:: EXCERPT ::
The district attorney for Staten Island, Daniel Donovan, announced the grand jury’s decision not to indict the white police officer, Daniel Pantaleo, who placed Garner in a chokehold.

“It is never my intention to harm anyone and I feel very bad about the death of Mr. Garner,” Pantaleo said in a statement released by the Patrolmen’s Benevolent Association union.

Benjamin Carr, stepfather of Garner, said he was distraught over the verdict. “Put it in the hands of the federal government. Let them do something about it,” he said.

At the site where Eric Garner was apprehended by police and a makeshift memorial to his honor now stands, tempers flared as about a dozen protesters expressed their anger at the grand jury’s decision with a protest on the sidewalk. Some demonstrators defiantly crushed cigarettes in front of reporters and passersby – a reference to the reason that police gave for approaching Garner in the first place.

Daniel Skelton, a black 40-year-old banker, spoke loudly as he expressed his outrage steps away from Garner’s memorial.

“They just don’t like us,” he said, referring to police. Skelton called his reaction “not so much anger as frustration. A black man’s life just don’t matter in this country.

“There was a video, there’s no question about what happened,” he added, appearing stunned.

It is rare for either federal or state prosecutors to charge a U.S. police officer for excessive force, even when a death results.

“There are a lot of cases where police officers don’t get indicted for what looks like extreme situations,” said Aaron Mysliwiec, president of the New York State Association of Criminal Defense Lawyers. “Many jurors and judges tend to believe police officers more than your average witness.”

The U.S. Supreme Court and lower courts have over decades ruled that police officers should have wide latitude to use violence to defend themselves and to take suspects into custody.

In ruling Garner’s death a homicide, the city medical examiner said police officers killed him by compressing his neck and chest. His health problems, including asthma and obesity, were contributing factors, the medical examiner said.

The video of Garner’s arrest shows him arguing with police officers, saying “please leave me alone,” and later “don’t touch me” before a group of four officers tackled him to the ground, at which point he began to plead with them, “I can’t breathe.” Police said later Garner had been resisting arrest.

Donovan said he had applied for a court order to authorize the release of “specific information in connection with the Garner grand jury investigation.” He noted in his statement that under New York law he is not permitted to disclose any details of a grand jury proceeding.

The grand jury, like all in New York, had 23 members. At least 12 grand jurors must agree to bring an indictment. Donovan said that all 23 grand jurors attended every one of the sessions in the Garner case, which began on Sept. 29 and ended on Wednesday.



The Patrolmen’s Benevolent Association, the municipal police union, has maintained that the officers acted properly and within the scope of the law. The New York Police Department’s patrol manual bans chokeholds, calling them dangerous.

Mayor Bill de Blasio called for people to react peacefully to the grand jury decision. The grand jury decision poses the biggest challenge for De Blasio since coming into office in January.

In the aftermath of the Garner incident, New York Police Commissioner Bill Bratton said every officer in the police department, the nation’s largest police force, would have to undergo new training. He said it would emphasize tactics that could calm an encounter, something the police department has described as “verbal judo.”

The New York Civil Liberties Union has criticized the department’s Patrol Guide, describing its section on the use of force as “skeletal,” offering “precious little affirmative guidance” to police.

Between 2009 and 2013, the board confirmed nearly 5,400 public allegations of police officers using physical force. In only 189 instances, including all nine substantiated instances of a chokehold, the only off-limits maneuver, did the board deem the use of force excessive.

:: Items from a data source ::
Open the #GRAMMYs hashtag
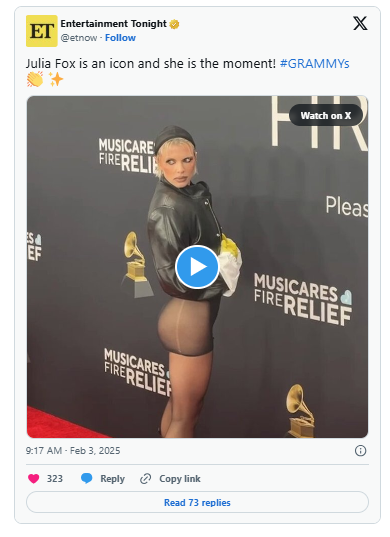 (314, 64)
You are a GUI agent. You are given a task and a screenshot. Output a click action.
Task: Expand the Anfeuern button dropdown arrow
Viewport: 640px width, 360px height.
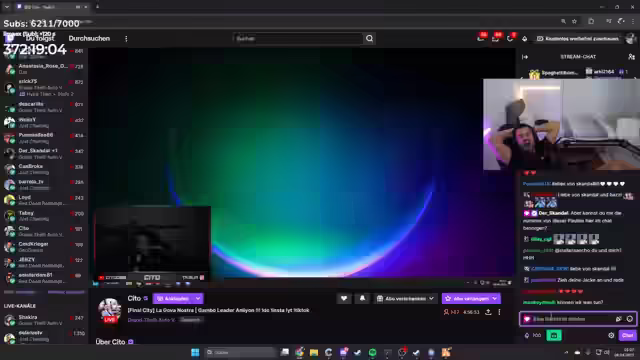[x=198, y=298]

:: EXPLORE THE MATERIAL ::
1. Condense the paragraph of the Garner grand jury excerpt that begins "The grand jury, like all in New York" into a brief bulleted list, keeping its main facts.
2. Transcribe the portion of the Garner grand jury excerpt from "The video of" to "been resisting arrest.".

:: RESPONSES ::
1.
- Like every grand jury in New York, this one had 23 members.
- At least 12 grand jurors must agree to bring an indictment.
- Donovan said all 23 grand jurors attended every session in the Garner case.
- The sessions began on Sept. 29 and ended on Wednesday.

2.
The video of Garner’s arrest shows him arguing with police officers, saying “please leave me alone,” and later “don’t touch me” before a group of four officers tackled him to the ground, at which point he began to plead with them, “I can’t breathe.” Police said later Garner had been resisting arrest.